Whenever a line in the records below contains "Show", pick it out.

Study material below:

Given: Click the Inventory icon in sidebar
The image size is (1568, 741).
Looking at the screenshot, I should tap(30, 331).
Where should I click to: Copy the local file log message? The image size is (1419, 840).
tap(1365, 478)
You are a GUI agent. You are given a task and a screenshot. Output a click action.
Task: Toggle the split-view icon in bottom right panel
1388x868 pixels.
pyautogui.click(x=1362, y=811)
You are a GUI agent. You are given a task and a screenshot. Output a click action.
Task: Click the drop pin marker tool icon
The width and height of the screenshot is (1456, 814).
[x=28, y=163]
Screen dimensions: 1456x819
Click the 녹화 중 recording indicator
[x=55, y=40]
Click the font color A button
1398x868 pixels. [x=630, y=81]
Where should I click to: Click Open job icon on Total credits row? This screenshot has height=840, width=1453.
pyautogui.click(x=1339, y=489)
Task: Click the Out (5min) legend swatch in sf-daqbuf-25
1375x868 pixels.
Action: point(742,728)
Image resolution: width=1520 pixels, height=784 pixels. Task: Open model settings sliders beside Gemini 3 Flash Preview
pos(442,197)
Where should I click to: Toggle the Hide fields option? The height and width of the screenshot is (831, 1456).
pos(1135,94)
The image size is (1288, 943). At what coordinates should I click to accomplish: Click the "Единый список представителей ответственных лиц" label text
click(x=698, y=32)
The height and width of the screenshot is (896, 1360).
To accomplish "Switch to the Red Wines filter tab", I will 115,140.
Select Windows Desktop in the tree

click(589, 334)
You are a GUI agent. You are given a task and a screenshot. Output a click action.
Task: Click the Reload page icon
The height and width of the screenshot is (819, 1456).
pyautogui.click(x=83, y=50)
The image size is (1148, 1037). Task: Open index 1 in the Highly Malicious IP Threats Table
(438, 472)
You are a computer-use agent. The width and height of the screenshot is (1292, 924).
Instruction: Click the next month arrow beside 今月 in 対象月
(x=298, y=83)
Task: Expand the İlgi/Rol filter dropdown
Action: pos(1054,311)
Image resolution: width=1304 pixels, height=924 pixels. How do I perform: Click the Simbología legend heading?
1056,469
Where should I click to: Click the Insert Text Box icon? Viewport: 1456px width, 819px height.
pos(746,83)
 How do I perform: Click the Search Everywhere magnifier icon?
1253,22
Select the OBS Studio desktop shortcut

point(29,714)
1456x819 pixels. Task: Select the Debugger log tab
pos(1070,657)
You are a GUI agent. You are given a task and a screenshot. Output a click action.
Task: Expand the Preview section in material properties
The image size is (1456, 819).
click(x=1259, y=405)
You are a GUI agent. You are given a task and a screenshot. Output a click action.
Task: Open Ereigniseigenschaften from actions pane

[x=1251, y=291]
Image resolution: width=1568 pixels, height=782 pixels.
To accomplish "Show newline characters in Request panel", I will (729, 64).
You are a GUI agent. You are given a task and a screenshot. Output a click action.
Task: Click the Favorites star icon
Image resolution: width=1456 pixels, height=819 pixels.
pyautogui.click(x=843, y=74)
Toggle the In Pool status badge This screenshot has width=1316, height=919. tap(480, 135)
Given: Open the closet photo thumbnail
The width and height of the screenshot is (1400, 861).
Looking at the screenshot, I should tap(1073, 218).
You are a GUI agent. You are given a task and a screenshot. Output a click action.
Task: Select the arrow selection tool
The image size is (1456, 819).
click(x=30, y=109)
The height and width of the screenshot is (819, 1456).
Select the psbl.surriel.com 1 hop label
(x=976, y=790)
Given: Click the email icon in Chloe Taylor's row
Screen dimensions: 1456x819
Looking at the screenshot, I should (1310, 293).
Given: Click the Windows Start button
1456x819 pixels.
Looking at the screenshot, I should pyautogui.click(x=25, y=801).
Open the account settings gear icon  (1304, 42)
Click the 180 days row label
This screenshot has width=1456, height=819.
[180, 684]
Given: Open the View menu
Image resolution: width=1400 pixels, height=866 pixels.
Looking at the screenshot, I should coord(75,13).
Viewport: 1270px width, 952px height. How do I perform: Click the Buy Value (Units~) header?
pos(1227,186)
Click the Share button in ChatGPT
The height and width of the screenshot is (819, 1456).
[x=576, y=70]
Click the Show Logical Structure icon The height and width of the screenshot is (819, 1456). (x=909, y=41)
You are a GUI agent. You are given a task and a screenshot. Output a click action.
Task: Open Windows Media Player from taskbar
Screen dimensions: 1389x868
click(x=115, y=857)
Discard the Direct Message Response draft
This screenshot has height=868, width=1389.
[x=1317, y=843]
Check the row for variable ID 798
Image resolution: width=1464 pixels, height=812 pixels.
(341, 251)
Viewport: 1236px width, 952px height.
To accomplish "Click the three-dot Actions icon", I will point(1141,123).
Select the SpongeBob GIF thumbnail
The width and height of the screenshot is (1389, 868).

End of Study material.

> _Finished task_:
To accomplish "Show newline characters in Request panel", I will (729, 64).
Click the Show Logical Structure icon The height and width of the screenshot is (819, 1456). (x=909, y=41)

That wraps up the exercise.